(Items excerpted from a collection)
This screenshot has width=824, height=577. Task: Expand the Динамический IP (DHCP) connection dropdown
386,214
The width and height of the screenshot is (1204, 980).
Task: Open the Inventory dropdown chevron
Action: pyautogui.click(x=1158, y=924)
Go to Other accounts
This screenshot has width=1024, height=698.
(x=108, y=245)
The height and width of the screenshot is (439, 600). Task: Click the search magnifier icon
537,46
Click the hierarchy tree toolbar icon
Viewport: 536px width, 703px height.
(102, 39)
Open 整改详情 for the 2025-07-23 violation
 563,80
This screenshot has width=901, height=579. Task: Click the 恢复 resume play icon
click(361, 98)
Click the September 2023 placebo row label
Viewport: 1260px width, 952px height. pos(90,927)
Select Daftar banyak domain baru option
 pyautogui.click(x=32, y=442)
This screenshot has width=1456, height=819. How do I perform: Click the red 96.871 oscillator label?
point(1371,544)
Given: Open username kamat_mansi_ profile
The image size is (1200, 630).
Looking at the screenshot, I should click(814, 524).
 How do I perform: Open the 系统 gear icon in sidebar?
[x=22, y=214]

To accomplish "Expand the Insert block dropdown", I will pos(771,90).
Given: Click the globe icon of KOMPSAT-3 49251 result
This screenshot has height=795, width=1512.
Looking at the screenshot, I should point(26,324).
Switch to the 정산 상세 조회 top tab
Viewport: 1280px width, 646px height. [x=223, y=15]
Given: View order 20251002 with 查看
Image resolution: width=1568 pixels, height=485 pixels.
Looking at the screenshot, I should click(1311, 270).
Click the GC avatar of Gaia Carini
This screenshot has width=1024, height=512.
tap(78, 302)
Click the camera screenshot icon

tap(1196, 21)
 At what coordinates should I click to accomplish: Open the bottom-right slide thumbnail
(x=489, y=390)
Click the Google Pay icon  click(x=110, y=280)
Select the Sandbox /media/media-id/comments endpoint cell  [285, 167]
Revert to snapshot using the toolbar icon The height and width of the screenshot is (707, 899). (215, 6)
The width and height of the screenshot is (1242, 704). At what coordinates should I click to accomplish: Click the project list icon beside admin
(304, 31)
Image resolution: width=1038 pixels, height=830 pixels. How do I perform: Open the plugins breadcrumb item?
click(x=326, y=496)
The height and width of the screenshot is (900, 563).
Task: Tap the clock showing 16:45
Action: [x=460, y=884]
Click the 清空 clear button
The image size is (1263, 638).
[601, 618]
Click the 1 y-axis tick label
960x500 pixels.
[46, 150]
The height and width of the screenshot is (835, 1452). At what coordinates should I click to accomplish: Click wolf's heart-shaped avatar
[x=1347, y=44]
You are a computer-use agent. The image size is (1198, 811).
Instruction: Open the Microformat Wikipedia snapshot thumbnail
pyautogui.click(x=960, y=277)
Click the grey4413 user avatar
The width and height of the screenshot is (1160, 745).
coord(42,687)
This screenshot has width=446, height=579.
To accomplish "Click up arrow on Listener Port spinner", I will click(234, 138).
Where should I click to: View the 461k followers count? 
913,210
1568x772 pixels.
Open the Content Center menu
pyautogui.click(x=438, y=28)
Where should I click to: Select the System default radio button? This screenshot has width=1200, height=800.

**TASK**
Copy out every item above, character for character, keeping the original line breaks.

**EXPECTED ANSWER**
This screenshot has width=824, height=577. Task: Expand the Динамический IP (DHCP) connection dropdown
386,214
The width and height of the screenshot is (1204, 980).
Task: Open the Inventory dropdown chevron
Action: pyautogui.click(x=1158, y=924)
Go to Other accounts
This screenshot has width=1024, height=698.
(x=108, y=245)
The height and width of the screenshot is (439, 600). Task: Click the search magnifier icon
537,46
Click the hierarchy tree toolbar icon
Viewport: 536px width, 703px height.
(102, 39)
Open 整改详情 for the 2025-07-23 violation
 563,80
This screenshot has width=901, height=579. Task: Click the 恢复 resume play icon
click(361, 98)
Click the September 2023 placebo row label
Viewport: 1260px width, 952px height. pos(90,927)
Select Daftar banyak domain baru option
 pyautogui.click(x=32, y=442)
This screenshot has width=1456, height=819. How do I perform: Click the red 96.871 oscillator label?
point(1371,544)
Given: Open username kamat_mansi_ profile
The image size is (1200, 630).
Looking at the screenshot, I should click(814, 524).
 How do I perform: Open the 系统 gear icon in sidebar?
[x=22, y=214]

To accomplish "Expand the Insert block dropdown", I will pos(771,90).
Given: Click the globe icon of KOMPSAT-3 49251 result
This screenshot has height=795, width=1512.
Looking at the screenshot, I should point(26,324).
Switch to the 정산 상세 조회 top tab
Viewport: 1280px width, 646px height. [x=223, y=15]
Given: View order 20251002 with 查看
Image resolution: width=1568 pixels, height=485 pixels.
Looking at the screenshot, I should click(1311, 270).
Click the GC avatar of Gaia Carini
This screenshot has width=1024, height=512.
tap(78, 302)
Click the camera screenshot icon

tap(1196, 21)
 At what coordinates should I click to accomplish: Open the bottom-right slide thumbnail
(x=489, y=390)
Click the Google Pay icon  click(x=110, y=280)
Select the Sandbox /media/media-id/comments endpoint cell  [285, 167]
Revert to snapshot using the toolbar icon The height and width of the screenshot is (707, 899). (215, 6)
The width and height of the screenshot is (1242, 704). At what coordinates should I click to accomplish: Click the project list icon beside admin
(304, 31)
Image resolution: width=1038 pixels, height=830 pixels. How do I perform: Open the plugins breadcrumb item?
click(x=326, y=496)
The height and width of the screenshot is (900, 563).
Task: Tap the clock showing 16:45
Action: [x=460, y=884]
Click the 清空 clear button
The image size is (1263, 638).
[601, 618]
Click the 1 y-axis tick label
960x500 pixels.
[46, 150]
The height and width of the screenshot is (835, 1452). At what coordinates should I click to accomplish: Click wolf's heart-shaped avatar
[x=1347, y=44]
You are a computer-use agent. The image size is (1198, 811).
Instruction: Open the Microformat Wikipedia snapshot thumbnail
pyautogui.click(x=960, y=277)
Click the grey4413 user avatar
The width and height of the screenshot is (1160, 745).
coord(42,687)
This screenshot has width=446, height=579.
To accomplish "Click up arrow on Listener Port spinner", I will click(234, 138).
Where should I click to: View the 461k followers count? 
913,210
1568x772 pixels.
Open the Content Center menu
pyautogui.click(x=438, y=28)
Where should I click to: Select the System default radio button? This screenshot has width=1200, height=800.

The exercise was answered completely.